When placed side-by-side, there is a visible difference between domesticated and wild turkeys. Domesticated turkeys usually have much larger breasts and are meatier overall. Wild birds have a darker colored meat. But the biggest difference, as most meat connoisseurs will tell you, is in taste and texture. The key contrast in taste is because wild turkeys forage on food found in their natural habitats such as acorns, grains, young green shoots and bugs. Their meat is also tougher, because they are on the run trying to stay a step ahead of their predators.

But don’t let these differences discourage you from sharing your award winning hunt! With a little finesse, you may create a new tradition to share at your holiday table. Here are some helpful tips for cooking wild turkey.

1. Don’t overcook it! 

The main mistake cooking wild turkey people make is overcooking it (think Clark Griswold in National Lampoon’s Christmas Vacation). Most directions for domesticated turkey tell you to cook the bird to a minimum of 160 degrees and a maximum of 175 degrees, but for a wild turkey, the maximum should be 160 degrees. This is because wild turkey is a leaner, more muscular meat than domesticated turkey. Overcooking the meat will leave it dry and stringy. 

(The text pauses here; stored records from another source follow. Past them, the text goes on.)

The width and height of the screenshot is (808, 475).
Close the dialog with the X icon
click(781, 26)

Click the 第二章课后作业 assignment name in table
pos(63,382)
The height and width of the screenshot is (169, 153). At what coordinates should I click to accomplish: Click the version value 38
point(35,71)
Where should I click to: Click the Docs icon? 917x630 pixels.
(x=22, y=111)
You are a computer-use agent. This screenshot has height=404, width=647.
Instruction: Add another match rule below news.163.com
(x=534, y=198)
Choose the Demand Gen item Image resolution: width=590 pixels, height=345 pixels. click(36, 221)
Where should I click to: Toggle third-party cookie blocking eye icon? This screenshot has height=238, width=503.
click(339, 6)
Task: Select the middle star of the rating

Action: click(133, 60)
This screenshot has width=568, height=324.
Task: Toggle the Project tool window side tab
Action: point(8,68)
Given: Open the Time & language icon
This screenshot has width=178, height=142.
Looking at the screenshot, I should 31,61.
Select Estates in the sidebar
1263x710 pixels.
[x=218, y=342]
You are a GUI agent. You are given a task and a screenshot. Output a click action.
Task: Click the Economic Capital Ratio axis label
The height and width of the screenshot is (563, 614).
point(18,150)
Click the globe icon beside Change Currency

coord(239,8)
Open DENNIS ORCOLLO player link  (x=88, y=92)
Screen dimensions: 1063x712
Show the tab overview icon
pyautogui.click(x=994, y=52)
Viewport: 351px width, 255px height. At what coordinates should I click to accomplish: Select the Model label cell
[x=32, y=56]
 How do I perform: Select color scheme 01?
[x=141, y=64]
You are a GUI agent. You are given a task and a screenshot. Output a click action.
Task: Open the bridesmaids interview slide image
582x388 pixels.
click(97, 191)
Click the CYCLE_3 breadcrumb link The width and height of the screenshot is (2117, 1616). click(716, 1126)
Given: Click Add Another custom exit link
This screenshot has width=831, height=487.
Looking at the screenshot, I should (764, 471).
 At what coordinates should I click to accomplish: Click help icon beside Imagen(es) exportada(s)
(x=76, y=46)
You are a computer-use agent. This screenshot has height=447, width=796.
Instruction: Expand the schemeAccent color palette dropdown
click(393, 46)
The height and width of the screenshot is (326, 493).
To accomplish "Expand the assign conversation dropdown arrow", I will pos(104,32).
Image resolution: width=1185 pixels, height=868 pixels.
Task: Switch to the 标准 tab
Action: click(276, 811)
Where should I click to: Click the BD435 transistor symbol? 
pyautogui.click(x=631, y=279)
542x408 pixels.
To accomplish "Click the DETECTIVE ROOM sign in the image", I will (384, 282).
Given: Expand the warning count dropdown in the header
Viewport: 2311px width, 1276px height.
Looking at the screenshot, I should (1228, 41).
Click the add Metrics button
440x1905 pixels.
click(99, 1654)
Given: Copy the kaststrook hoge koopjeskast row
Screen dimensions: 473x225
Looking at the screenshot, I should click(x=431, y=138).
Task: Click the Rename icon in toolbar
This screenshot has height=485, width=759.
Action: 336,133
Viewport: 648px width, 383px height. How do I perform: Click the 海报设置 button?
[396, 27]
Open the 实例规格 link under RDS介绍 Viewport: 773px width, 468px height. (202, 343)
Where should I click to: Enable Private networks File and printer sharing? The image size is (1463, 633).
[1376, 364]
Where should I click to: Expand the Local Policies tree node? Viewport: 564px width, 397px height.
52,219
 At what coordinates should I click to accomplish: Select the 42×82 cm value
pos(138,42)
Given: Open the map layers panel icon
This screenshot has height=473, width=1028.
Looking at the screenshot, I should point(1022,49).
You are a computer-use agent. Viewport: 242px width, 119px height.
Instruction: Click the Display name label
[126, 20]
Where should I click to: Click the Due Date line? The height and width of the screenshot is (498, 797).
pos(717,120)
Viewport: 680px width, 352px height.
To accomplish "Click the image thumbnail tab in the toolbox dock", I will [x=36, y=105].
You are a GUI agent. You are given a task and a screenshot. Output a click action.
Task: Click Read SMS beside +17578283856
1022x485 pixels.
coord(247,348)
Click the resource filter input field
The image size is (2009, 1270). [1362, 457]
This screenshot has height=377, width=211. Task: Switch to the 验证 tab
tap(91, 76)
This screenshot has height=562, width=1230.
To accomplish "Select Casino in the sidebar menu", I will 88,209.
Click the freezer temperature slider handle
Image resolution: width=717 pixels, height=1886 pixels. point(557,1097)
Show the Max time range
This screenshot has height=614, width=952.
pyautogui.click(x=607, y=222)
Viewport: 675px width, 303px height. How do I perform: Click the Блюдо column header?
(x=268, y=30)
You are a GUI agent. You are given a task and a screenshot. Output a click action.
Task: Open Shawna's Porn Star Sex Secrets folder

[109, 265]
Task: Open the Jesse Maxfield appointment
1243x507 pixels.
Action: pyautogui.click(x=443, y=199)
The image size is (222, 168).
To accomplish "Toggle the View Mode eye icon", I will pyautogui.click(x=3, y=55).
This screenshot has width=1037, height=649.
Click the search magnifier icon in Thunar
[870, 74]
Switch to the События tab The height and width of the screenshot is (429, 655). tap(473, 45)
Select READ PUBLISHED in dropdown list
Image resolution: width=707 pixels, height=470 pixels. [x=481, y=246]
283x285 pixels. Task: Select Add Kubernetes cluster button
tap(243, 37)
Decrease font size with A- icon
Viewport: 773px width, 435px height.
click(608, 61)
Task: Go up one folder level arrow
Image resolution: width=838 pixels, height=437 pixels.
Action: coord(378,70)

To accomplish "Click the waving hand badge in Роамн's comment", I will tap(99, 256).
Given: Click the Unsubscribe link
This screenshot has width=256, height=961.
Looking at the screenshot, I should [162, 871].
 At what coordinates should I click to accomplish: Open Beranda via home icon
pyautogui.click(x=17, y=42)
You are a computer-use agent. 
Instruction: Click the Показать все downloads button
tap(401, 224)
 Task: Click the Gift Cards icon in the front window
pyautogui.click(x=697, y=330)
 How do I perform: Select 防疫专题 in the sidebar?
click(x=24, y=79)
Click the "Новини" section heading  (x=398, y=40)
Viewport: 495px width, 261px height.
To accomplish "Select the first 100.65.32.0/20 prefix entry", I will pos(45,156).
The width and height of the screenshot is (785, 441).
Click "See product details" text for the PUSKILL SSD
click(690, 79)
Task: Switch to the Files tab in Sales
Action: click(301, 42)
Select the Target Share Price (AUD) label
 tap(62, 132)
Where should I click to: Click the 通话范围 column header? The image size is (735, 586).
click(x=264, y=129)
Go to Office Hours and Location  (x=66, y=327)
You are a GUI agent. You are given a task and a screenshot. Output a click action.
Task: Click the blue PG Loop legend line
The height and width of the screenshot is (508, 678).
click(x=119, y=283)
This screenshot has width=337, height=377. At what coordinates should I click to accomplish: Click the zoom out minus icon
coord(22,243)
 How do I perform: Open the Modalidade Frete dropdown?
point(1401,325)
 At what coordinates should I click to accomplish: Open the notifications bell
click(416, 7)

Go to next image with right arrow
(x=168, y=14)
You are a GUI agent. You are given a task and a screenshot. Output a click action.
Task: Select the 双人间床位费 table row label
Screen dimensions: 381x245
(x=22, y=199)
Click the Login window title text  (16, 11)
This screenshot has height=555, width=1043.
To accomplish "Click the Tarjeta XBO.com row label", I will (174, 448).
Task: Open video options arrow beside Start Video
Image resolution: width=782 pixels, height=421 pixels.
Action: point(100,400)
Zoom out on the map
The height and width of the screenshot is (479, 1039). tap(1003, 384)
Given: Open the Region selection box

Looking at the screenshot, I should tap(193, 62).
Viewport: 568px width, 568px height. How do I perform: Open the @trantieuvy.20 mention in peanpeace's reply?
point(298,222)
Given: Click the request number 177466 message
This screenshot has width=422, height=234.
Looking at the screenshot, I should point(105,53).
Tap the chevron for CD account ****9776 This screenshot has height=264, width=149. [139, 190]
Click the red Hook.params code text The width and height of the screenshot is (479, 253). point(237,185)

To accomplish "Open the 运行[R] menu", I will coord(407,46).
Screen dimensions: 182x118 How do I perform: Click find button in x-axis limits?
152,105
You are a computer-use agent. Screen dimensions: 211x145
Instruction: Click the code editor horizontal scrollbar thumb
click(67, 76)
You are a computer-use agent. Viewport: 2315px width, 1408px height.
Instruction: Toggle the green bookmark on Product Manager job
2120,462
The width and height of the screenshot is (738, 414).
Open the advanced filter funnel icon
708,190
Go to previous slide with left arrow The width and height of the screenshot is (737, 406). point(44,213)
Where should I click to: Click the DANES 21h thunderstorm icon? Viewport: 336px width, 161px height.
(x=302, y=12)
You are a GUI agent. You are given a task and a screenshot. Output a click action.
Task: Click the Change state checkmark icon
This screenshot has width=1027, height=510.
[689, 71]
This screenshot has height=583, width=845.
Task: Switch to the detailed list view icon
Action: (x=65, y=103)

2. Consider a slow cooker.

“Low and slow” is one of the best ways to cook a wild turkey, or at least the dark meat. Place the legs and back into a slow cooker with some chicken stock, and maybe some apple juice, to help break down the connective tissues. There are plenty of delicious recipes to try that will help make your turkey savory and delicious. 

3. Try a flavorful brine. 

Brining your wild bird will give it that extra punch of moisture. Brining helps to tenderize the meat by breaking down the connective tissue. It also seasons your bird better than just rubbing salt and spices on it. 

4. Don’t stuff him up. 

We all know that stuffing cooked inside a turkey brings an amazing flavor. However, stuffing your bird will cause it to dry out, because you have to cook it longer to cook the stuffing. 

There are many great recipes out there to try. Find one with all your favorite flavors and go for it! Many blessings and Happy Thanksgiving!